> _Text shown_:
◇ ◇ ◇ ◇ ◇ ◇ ◇

Bertrand Bontoux

Bontoux made his debut at the Opéra Garnier in Rameau's Hippolyte et Aricie, in which he interpreted the Third Fate, under the baton of William Christie.

He was a soloist in the Requiems by Liszt (recorded in 1989 under the direction of Yves Parmentier),[4] Verdi, Fauré, Mozart (Bertrand de Billy conducting), and Cimarosa (recorded in 1995); Bach's Christ lag in Todesbanden and St John Passion; Haydn's The Seven Last Words of Christ (Valérie Fayet conducting); Mozart's Great Mass in C minor, K. 427, Vesperae solennes de confessore, and Coronation Mass; Rossini's Stabat Mater; Dvořák's Te Deum and Mass in D major; Beethoven's Choral Fantasy and Symphony No.

◇ ◇ ◇ ◇ ◇ ◇ ◇

> _Excerpted records_:

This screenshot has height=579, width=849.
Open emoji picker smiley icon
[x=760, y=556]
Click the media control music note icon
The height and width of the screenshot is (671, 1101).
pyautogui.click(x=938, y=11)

◇ ◇ ◇ ◇ ◇ ◇ ◇

> _Work task A_:
Answer these from the text on Bertrand Bontoux, one line each:
(i) What role did Bontoux sing in his Opéra Garnier debut?
(ii) Who conducted the Mozart Requiem in which he was a soloist?
(iii) In what year was the Cimarosa Requiem recorded?
> _Work task B_: From the text on Bertrand Bontoux, list every composer whose Requiem he sang as a soloist.
> _Work task C_: Carry the text on Bertrand Bontoux forward from the point where it stops.

> _Answer space A_:
(i) The Third Fate, in Rameau's Hippolyte et Aricie
(ii) Bertrand de Billy
(iii) 1995

> _Answer space B_: Liszt, Verdi, Fauré, Mozart, Cimarosa

> _Answer space C_:
He also performed Bartolo in The Marriage of Figaro; the tree and the armchair in Ravel's L'enfant et les sortilèges (under the baton of Manuel Rosenthal); the step-father in Milhaud's Le pauvre matelot (under the direction of Jean-Sébastien Bereau);[5] Banquo in Verdi's Macbeth (under the baton of Claude Schnitzler at the Saint-Céré festival in 1992).

In 2002, he also sang the role of Antinoo in Monteverdi's Il ritorno d'Ulisse in patria under the direction of W. Christie.

Staged in 2000, as part of the Aix-en-Provence Festival, by Adrian Noble, this opera was the subject of a major tour from February to June 2002 (Paris, Lausanne, New York, London, and Vienna).